Mac virus scan.
Macs don’t get viruses. Well, OK, not much anyway.
In my decade of using Macs I have never run any anti-virus software and, as far as I know, never got a virus. If I have it has made no difference, as I have seen the grey OS ‘kernel panic’ screen maybe three or four times in that decade (absent when hacking and it was my own fault!). The last time this happened in regular use was maybe 4 years ago, so it’s not like I’m worrying.
This is why I tend to view the scare stories put out now and then by the major anti-virus app makers – McAfee and Norton – as so much disinformation intended to ramp up sales of their products.

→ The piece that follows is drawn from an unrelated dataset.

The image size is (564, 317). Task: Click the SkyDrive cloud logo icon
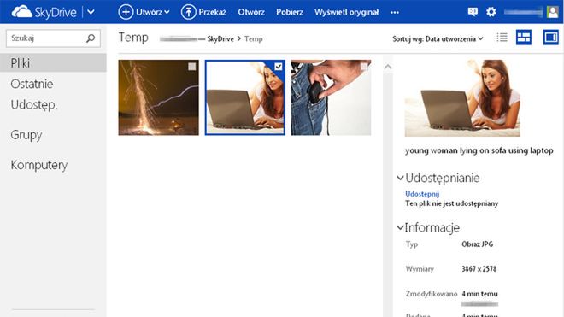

Indeed, while Apple constantly patches security holes in its Apps, the first time I recall them making an OS update for a virus was the 10.6.8 update of Snow Leopard a few weeks ago to stave off the MacDefender virus, whose Russian creator was just arrested a few days ago. The virus was funded by ChronoPay, Russia’s PayPal and evidently a brother under the skin when it comes to business ethics. Doubtless, they are paying off the KGB as you are reading this. (That’s Russia’s version of the plea bargain – Putin gets richer and life goes on as usual). What Apple was really staving off is user stupidity. This thing would pop up on the screen from nowhere asking you to download an anti-virus program, and would infect your Mac once you did so. Well, there’s one born every minute, as the old saying has it.
The other common invasion attempt is emails from fraudsters representing themselves as PayPal and asking that you ‘update your information’, part of which ‘update’ requires you enter your password. Well, duh! Known as ‘phishing’, the victim here deserves everything he gets and finds out soon enough when his PayPal account has been emptied. So now instead of PayPal and their partner in crime, eBay, cheating you, someone else has. Same difference. Good luck recovering a dime from PayPal, by the way.

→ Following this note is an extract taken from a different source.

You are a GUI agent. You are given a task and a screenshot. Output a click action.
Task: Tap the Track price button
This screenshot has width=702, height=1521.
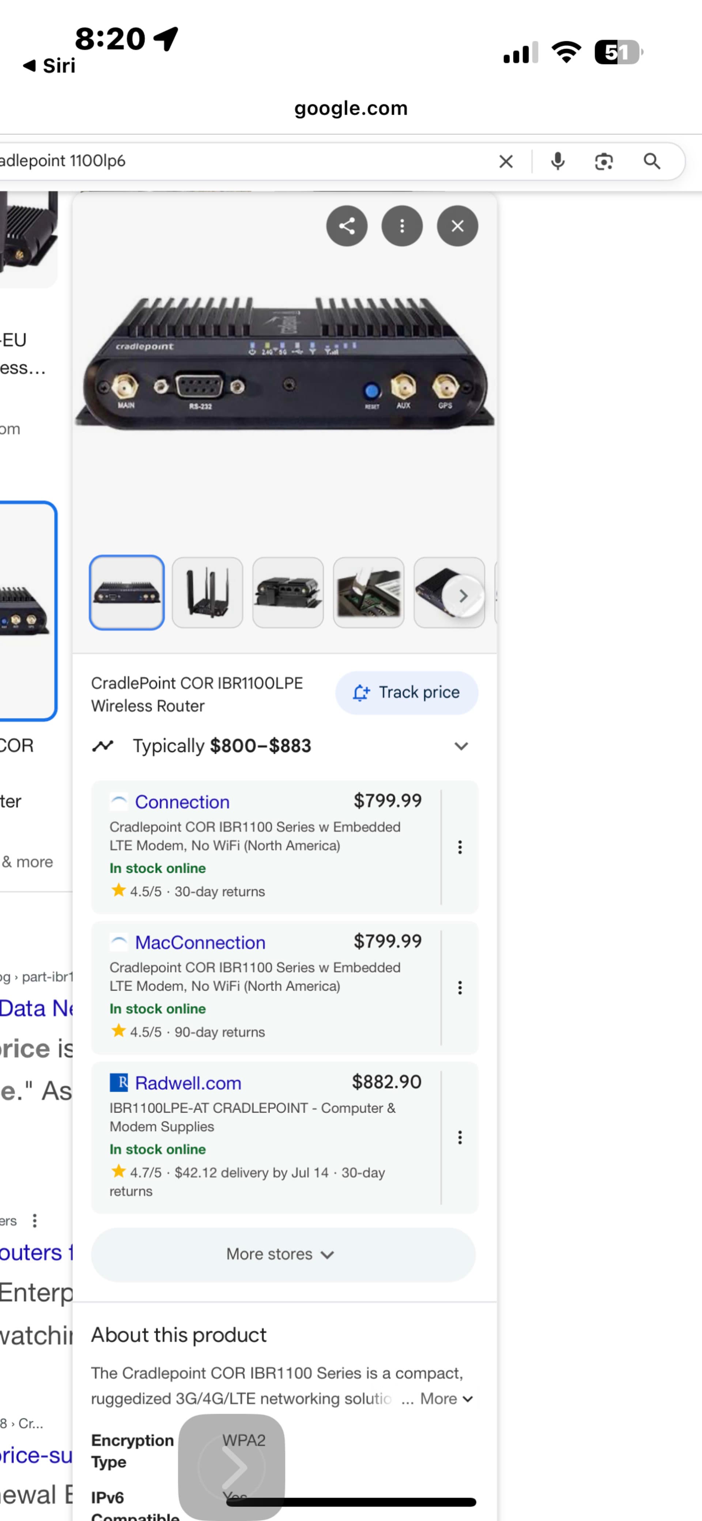[x=407, y=693]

However, the other day my eye was caught by a free virus scan utility curiously named ClamXav. A Mac source mentioned it so I downloaded it and scanned the 1tB HDD where my data – some 650gB – reside. 311 minutes later it reported 7 viruses among the 3 million + files it had scanned, all being phishing viruses in deleted and unopened emails. I zapped those and went away happy. Note to self: Trash deleted emails in future. Not bad when you consider those data files had gone through many migrations among successive machines over the past decade.

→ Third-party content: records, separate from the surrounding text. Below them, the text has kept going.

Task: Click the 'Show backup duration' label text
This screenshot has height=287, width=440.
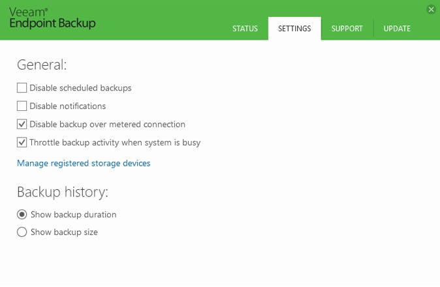Action: click(x=73, y=214)
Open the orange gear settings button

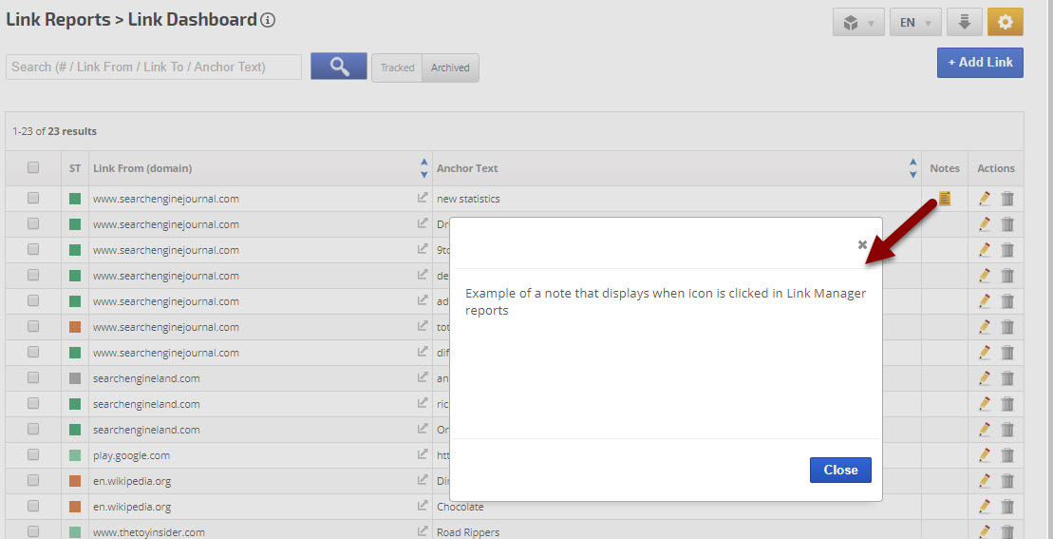coord(1005,22)
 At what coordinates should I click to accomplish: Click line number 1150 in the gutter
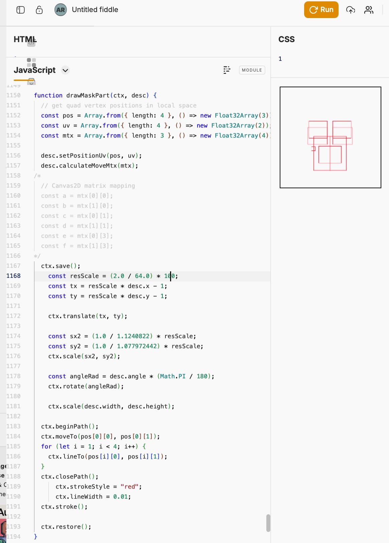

You can download ClamXav by clicking the picture below; the maker says its fully compatible back to OS Tiger, 10.4:
Click the picture to go to the ClamXav download page.
You really want to set this up on a ‘set-and-forget’ schedule, so after doing the first lengthy scan of all my data drives, I set ClamXav to do a daily virus definition update and to scan just my data directory (10 minutes) right after, thus:
Daily update and scan setting in ClamXav.
I’m using the app with OS 10.7 Lion, and tell ClamXav to quarantine infected files in a separate directory whence they are easily zapped. Remember to Empty Trash after deleting the bad files. Be sure to download it using the above link; the version downloadable from the Apple AppStore does not have full functionality, for some reason lost on me.